Terraform your Infrastructure!

What is Terraform and why do you need it?

If you have any resources in AWS/Google Cloud/Azure, etc. its a high likelihood that terraform can improve your workflow and make management of your cloud resources a breeze! I have used it with AWS, so, most of this post will discuss terraform in context of AWS. But, it works fine with Google Cloud, Azure, Alibaba cloud, etc.

What is Terraform?

Terraform (https://www.terraform.io/) is an open source project by Hashicorp written in golang (https://golang.org/). It lets you define cloud resources (servers, s3 buckets, lambda functions, IAM policies, etc.) in code and check them into a source control. You can then “execute” the configuration and create/modify/delete all the cloud resources with a single command.

On a mac, terraform can be installed using brew brew install terraform

Using Terraform:

  • terraform init : Creates a .terraform directory
  • terraform plan : Outputs how terraform interprets the main.tf file and what resources it will create/modify/delete. Its a dry-run. Which is very critical because you would like know exactly what changes it will do your cloud resources. Surprises are bad!
  • terraform apply : Reads the main.tf and makes all the changes to the cloud. This step outputs a .tfstate file that contains identifiers of cloud resources. This generated file is very important and you should never edit this manually.

A best practice is to set up a terraform role in IAM on AWS, use that to manage resource access to terraform and then execute it on the machine with that role. It is also recommended to keep a copy of .tfstate file in a separate folder. Terraform keeps a backup of this, but just in case something goes wrong, you would want to keep that handy. If .tfstate goes missing or gets changed, terraform will not be able to update/delete affected resources.

Sample tf file to create s3 bucket

  provider "aws" {
    region = "<region>"
  }

  ##################################################################
  # S3 bucket config
  ##################################################################

  resource "aws_s3_bucket" "code_bucket" {
    bucket = "<bucket name>"
    acl    = "<ACL>"

    tags {
      <tag1 name>        = "<tag1 value>"
      <tag2 name>        = "<tag2 value>"
    }
  }

You can see here, its pretty straightforward to move accounts, create and recreate similar buckets and manage them using flat files. You can commit them and version in git, and get all the nice things like branching, tagging, reverting to an older stable version in case of a bad change, etc.
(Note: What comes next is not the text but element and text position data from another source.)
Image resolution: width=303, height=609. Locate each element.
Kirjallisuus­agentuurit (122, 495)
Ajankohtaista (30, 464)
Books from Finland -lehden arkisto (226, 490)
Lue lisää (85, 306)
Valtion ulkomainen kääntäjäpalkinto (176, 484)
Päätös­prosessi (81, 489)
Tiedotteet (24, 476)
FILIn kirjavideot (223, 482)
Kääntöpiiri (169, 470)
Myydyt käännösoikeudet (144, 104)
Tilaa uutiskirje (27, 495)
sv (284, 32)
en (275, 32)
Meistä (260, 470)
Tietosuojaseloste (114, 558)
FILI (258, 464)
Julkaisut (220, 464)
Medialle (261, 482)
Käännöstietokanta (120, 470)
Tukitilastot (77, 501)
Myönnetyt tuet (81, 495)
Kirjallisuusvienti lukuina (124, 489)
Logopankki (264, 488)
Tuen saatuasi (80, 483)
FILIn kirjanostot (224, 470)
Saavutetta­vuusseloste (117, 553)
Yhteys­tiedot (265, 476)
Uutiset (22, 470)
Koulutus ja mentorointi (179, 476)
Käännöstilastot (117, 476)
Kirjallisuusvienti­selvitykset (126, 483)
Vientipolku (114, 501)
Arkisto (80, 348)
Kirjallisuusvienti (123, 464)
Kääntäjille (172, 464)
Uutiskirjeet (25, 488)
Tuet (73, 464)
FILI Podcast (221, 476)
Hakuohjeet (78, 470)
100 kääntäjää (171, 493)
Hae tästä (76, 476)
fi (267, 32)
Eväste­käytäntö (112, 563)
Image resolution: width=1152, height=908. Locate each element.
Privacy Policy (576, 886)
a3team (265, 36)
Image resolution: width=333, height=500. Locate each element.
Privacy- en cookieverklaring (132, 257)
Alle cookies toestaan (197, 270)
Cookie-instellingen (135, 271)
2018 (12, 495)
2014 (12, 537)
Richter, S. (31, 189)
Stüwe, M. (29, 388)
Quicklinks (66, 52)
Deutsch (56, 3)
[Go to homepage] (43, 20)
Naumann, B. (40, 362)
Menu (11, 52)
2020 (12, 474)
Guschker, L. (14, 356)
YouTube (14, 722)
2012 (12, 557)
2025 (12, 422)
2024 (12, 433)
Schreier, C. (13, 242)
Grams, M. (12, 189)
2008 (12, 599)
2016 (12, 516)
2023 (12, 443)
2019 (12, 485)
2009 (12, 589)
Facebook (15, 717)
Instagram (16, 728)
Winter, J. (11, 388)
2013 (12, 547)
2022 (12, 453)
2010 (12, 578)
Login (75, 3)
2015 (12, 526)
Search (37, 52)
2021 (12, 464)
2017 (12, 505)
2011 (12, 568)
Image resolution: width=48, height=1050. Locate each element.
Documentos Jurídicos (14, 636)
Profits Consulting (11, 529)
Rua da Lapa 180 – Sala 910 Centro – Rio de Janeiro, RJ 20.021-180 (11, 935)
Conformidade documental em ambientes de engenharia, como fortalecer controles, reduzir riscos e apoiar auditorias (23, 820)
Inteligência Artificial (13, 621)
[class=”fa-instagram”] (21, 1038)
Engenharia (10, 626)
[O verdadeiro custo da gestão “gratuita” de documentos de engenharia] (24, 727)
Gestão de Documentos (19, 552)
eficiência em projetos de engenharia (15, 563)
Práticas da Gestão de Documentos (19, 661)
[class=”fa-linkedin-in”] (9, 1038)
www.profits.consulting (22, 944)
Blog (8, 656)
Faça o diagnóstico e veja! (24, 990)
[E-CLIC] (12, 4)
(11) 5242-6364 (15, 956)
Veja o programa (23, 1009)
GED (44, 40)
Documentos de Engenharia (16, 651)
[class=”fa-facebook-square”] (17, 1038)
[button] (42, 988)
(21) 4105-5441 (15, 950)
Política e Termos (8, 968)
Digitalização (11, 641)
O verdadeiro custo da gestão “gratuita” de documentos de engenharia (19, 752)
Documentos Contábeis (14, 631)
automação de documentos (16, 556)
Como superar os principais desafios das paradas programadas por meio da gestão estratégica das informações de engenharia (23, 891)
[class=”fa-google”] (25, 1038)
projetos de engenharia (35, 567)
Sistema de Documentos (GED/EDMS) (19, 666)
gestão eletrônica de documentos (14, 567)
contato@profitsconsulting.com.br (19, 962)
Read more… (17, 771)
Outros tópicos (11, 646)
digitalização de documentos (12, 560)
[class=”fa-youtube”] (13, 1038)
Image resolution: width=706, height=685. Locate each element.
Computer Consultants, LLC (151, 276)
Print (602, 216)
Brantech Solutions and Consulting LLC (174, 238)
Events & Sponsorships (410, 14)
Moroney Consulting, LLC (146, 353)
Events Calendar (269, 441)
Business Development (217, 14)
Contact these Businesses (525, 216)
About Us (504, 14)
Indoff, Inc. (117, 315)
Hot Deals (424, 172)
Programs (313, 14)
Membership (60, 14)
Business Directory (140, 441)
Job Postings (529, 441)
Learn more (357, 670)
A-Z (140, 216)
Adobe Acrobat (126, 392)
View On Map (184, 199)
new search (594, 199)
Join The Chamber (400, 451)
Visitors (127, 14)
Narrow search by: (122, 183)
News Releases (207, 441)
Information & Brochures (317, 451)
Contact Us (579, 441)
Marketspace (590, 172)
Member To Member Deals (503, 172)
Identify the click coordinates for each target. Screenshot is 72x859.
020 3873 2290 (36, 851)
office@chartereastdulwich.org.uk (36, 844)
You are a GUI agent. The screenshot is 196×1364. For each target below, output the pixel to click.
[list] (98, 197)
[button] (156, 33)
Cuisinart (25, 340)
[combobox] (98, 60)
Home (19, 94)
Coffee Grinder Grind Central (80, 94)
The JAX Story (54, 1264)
Reusing configuration: Terrafom Modules

Terraform also has a modules registry (https://registry.terraform.io/) where you can find pre-built modules and get started pretty fast. You can also build internal modules in your organization and re-use or distribute them. Without terraform, recreating the whole set up becomes time-consuming and error-prone.

Alternatives

AWS Cloudformation also provides similar features to terraform. But, there are some pros and cons to each. Major one being Cloudformation only works with AWS whereas Terraform works with a lot of providers. I have also found it easier to manage configuration and user data scripts on Terraform compared to Cloudformation. On the other hand, Terraform lags a bit behind on new features on AWS compared to Cloudformation.

Eventually, to pick between Terraform and Cloudformation, it is a matter of deciding what the project needs in terms of priorities and requirements.